Daniel, el Mochuelo, lloró al saber que el camino elegido para él lo alejaba de su querido pueblo. A pesar de ese dolor de infancia que se agota, lo más probable es que el entrañable personaje de Miguel Delibes jamás regresase a casa para quedarse. Su destino, como el de tantos otros jóvenes de la Vieja Castilla, rural y siempre mirando al cielo, estaba en la ciudad.
Prosperar, desde hace varias generaciones, supone “descender de la aldea a la cabecera de comarca, de aquí a la capital de provincia y de la capital de provincia a la periferia o Madrid”. Por segunda vez, en apenas unas líneas debemos recordar la figura del escritor vallisoletano que con tanto tino supo narrar la lenta agonía de los pueblos castellanos.
Pasando de la literatura a las estadísticas, los últimos informes de la Federación Española de Municipios y Provincias (FEMP) muestran cómo solo el 3,15% de la población vive en el 61% de los municipios. O, lo que es lo mismo, sigue aumentando el número de pueblos y aldeas que se vacían. El 80% de las localidades de toda Castilla, menos León, tiene menos de 1.000 habitantes. Esta situación se da hasta en 14 provincias de toda España, incluyendo las tres aragonesas, La Rioja, Cuenca y Guadalajara; y ya son 1.286 las poblaciones en todo el país con menos de 100 personas viviendo allí.

* **Objetivo**: Enumera, por favor, todos los porcentajes que aparecen en el texto sobre la despoblación de los pueblos castellanos.

* **Información proporcionada**:
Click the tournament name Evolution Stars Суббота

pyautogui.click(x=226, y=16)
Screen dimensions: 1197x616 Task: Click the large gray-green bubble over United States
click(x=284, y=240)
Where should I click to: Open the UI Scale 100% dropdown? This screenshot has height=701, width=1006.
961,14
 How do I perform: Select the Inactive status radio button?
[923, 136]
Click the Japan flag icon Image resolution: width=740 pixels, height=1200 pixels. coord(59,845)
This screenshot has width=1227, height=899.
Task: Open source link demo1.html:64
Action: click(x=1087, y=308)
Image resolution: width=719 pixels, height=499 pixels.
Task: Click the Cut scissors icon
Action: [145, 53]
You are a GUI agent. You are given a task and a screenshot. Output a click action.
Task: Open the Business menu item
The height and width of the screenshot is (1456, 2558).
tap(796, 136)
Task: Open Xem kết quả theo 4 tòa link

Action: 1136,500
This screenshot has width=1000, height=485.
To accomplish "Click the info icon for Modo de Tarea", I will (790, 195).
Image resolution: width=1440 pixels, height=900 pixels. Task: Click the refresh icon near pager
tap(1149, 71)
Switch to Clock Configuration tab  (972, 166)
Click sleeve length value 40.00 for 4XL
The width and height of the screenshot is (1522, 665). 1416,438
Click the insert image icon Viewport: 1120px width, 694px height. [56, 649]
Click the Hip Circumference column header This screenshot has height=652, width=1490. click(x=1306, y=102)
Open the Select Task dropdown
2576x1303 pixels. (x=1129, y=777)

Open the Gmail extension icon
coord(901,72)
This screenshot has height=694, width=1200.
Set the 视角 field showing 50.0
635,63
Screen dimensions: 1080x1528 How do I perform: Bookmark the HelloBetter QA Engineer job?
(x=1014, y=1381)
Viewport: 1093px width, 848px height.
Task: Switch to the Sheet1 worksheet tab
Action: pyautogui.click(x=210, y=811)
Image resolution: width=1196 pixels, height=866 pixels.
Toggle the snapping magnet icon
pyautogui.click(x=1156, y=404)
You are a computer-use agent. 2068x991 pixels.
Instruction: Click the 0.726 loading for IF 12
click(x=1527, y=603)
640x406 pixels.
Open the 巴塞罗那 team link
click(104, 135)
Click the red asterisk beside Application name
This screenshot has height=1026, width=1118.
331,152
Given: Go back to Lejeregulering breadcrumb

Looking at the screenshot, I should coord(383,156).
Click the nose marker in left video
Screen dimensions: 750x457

* **Respuesta escrita**: 3,15%, 61%, 80%